From the tenor of these remarks it was to be inferred that the princess had the depth of a precipice, the grace of a queen, the corruption of diplomatists, the mystery of a first initiation, and the dangerous qualities of a siren. The two clever men of the world, incapable of foreseeing the denouement of their joke, succeeded in presenting Diane d’Uxelles as a consummate specimen of the Parisian woman, the cleverest of coquettes, the most enchanting mistress in the world. Right or wrong, the woman whom they thus treated so lightly was sacred to d’Arthez; his desire to meet her needed no spur; he consented to do so at the first word, which was all the two friends wanted of him.
Madame d’Espard went to see the princess as soon as she had received this answer.
“My dear, do you feel yourself in full beauty and coquetry?” she said. “If so, come and dine with me a few days hence, and I’ll serve up d’Arthez. Our man of genius is by nature, it seems, a savage; he fears women, and has never loved! Make your plans on that. He is all intellect, and so simple that he’ll mislead you into feeling no distrust. But his penetration, which is wholly retrospective, acts later, and frustrates calculation. You may hoodwink him to-day, but to-morrow nothing can dupe him.”
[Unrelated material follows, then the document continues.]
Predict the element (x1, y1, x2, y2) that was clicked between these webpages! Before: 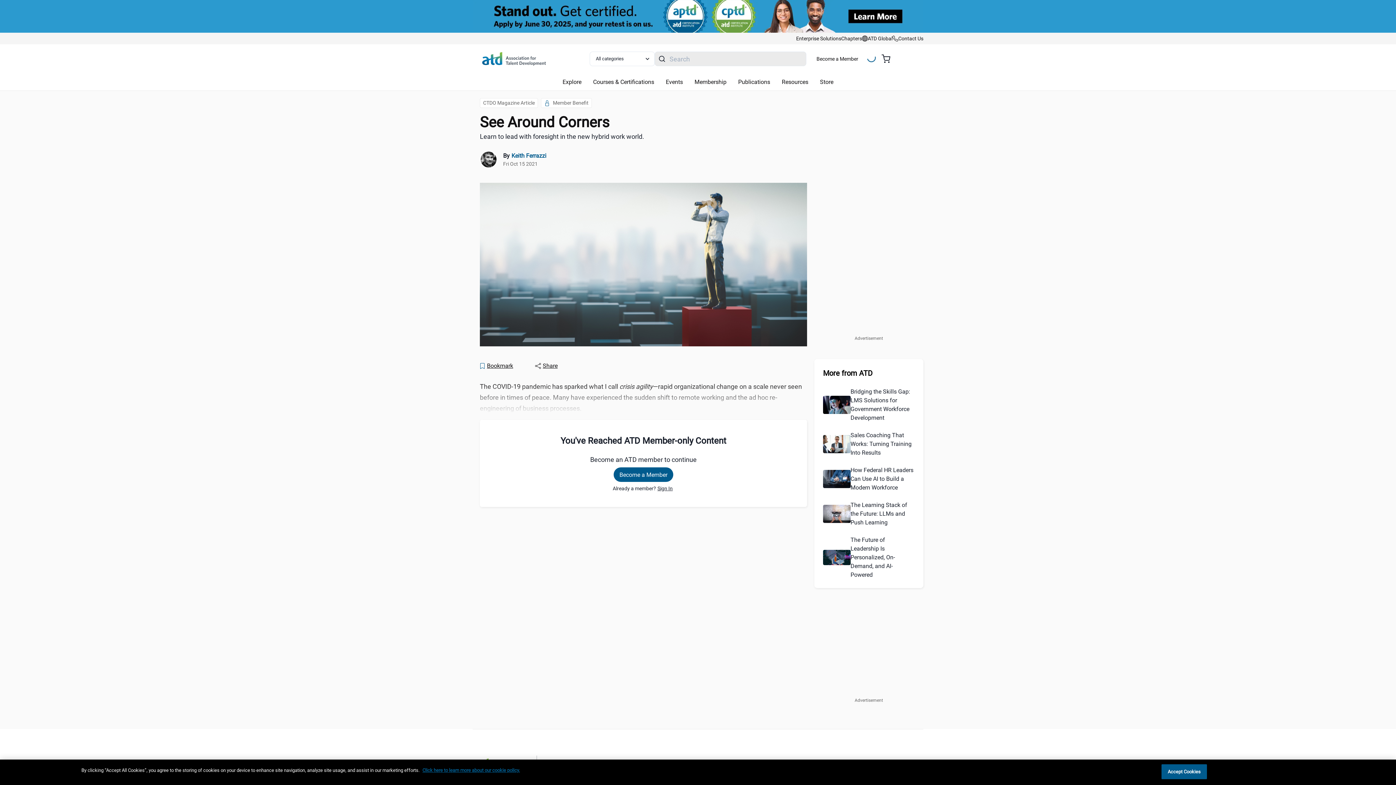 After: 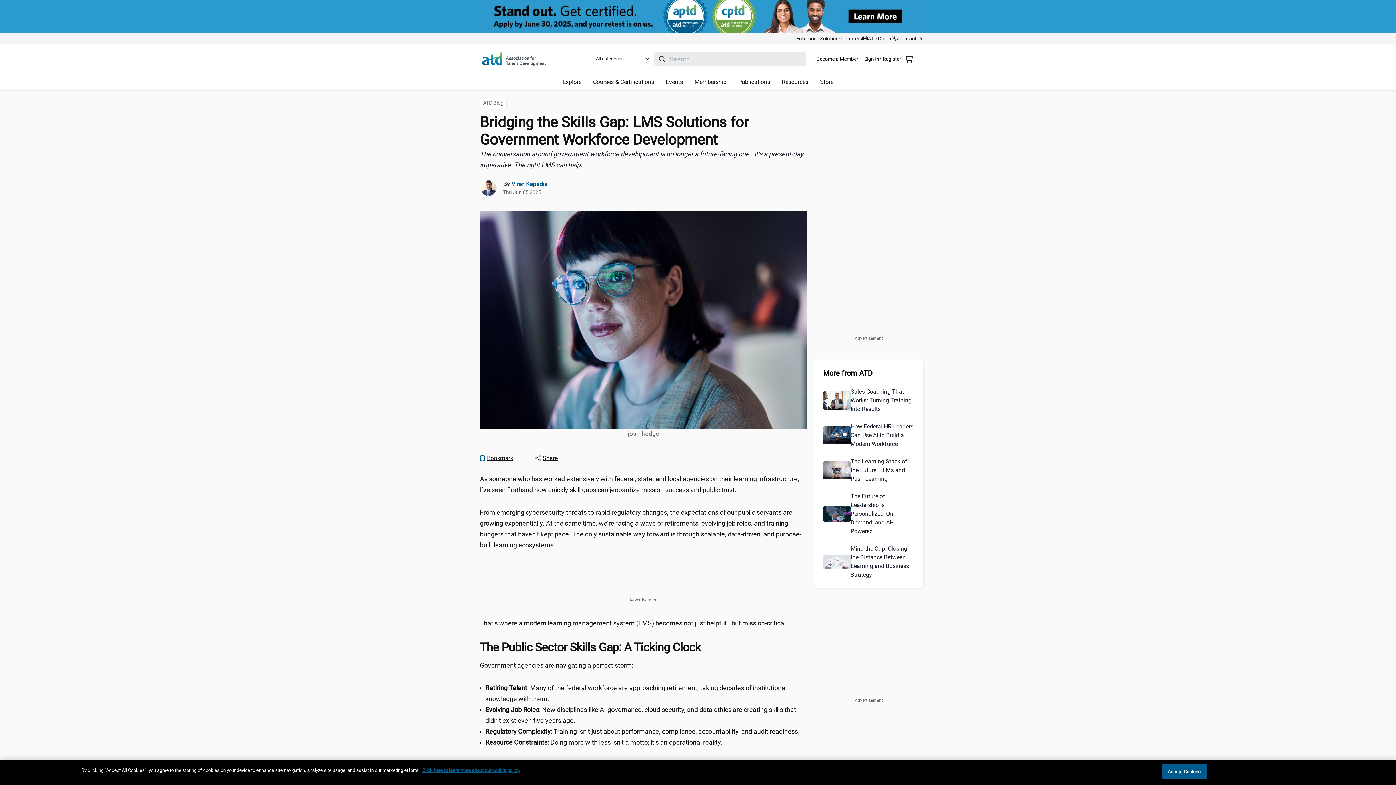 Action: bbox: (823, 395, 850, 414)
“Ah!” cried the princess, “if I were only thirty years old what amusement I might have with him! The one enjoyment I have lacked up to the present is a man of intellect to fool. I have had only partners, never adversaries. Love was a mere game instead of being a battle.”
“Dear princess, admit that I am very generous; for, after all, you know!—charity begins at home.”
The two women looked at each other, laughing, and clasped hands in a friendly way. Assuredly they both knew each other’s secrets, and this was not the first man nor the first service that one had given to the other; for sincere and lasting friendships between women of the world need to be cemented by a few little crimes. When two friends are liable to kill each other reciprocally, and see a poisoned dagger in each other’s hand, they present a touching spectacle of harmony, which is never troubled, unless, by chance, one of them is careless enough to drop her weapon.